Lionel Naccache est un ancien élève de l’Ecole Normale Supérieure de la rue d’Ulm, neurologue et neurophysiologiste à l’ICM, il est aussi philosophe, éthicien, essayiste… Son sujet n’est pas moins que la conscience, cet état étrange aux frontières entre la science et l’âme, entre le savoir cartésien et la littérature, qu’il va nous parler.

En sept minutes, mais à la vitesse de l’éclair, Lionel Naccache nous introduit aux mystères de la conscience. Tambour battant, il nous initie à une science avec conscience, qui nous livre l’âme.
Mais qu’est-ce que la conscience ? La définir est impossible. Tout au plus on peut déterminer deux conditions sine qua non. D’une part l’éveil. Pendant le sommeil — hormis le sommeil paradoxal peuplé de rêves — l’anesthésie générale ou le coma, la conscience s’évanouit. Mais l’éveil ne suffit pas. Un épileptique en pleine crise, un patient végétatif sont éveillés et pourtant ils ne sont pas conscients. Une structure spécifique, le « tronc cérébral » intéresse particulièrement les neurobiologistes, car c’est là que tout se joue. Pour donner une métaphore de la conscience, Lionel Naccache nous renvoie à la salle où nous sommes réunis. « Si tout le monde crie aaaah en même temps, c’est un mode de communication ultra-simplifié, qui ressemble à la crise d’épilepsie. Si maintenant tout le monde converse avec son voisin, les informations vont dans tous les sens, mais il n’y a pas de conscience ». Pour qu’il y ait une conscience, il faut qu’existe entre les différentes parties du cerveau une conversation cohérente, structurée et équilibrée.

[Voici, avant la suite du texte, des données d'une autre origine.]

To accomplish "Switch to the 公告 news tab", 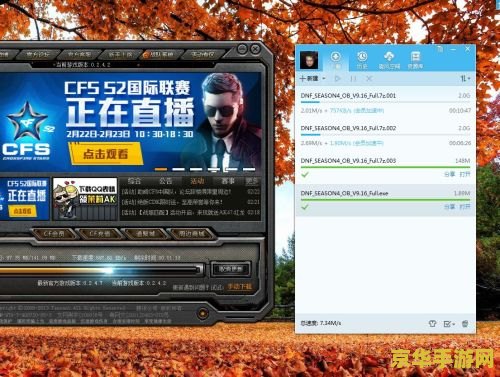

« Dans notre laboratoire et dans celui de Stanislas Dehaene, avec des IRM fonctionnelles et des EEG, nous nous attachons à détecter et à mesurer ces conversations à longue distance ». Objectif : trouver des « marqueurs » de l’état de conscience, mais aussi améliorer la situation des patients souffrant d’un état déficitaire de la conscience… Et de nous donner rendez-­vous l’an prochain à l’Odéon pour poursuivre la conversation !

Pour qu’il y ait une conscience, il faut qu’existe entre les différentes parties du cerveau une conversation cohérente, structurée et équilibrée.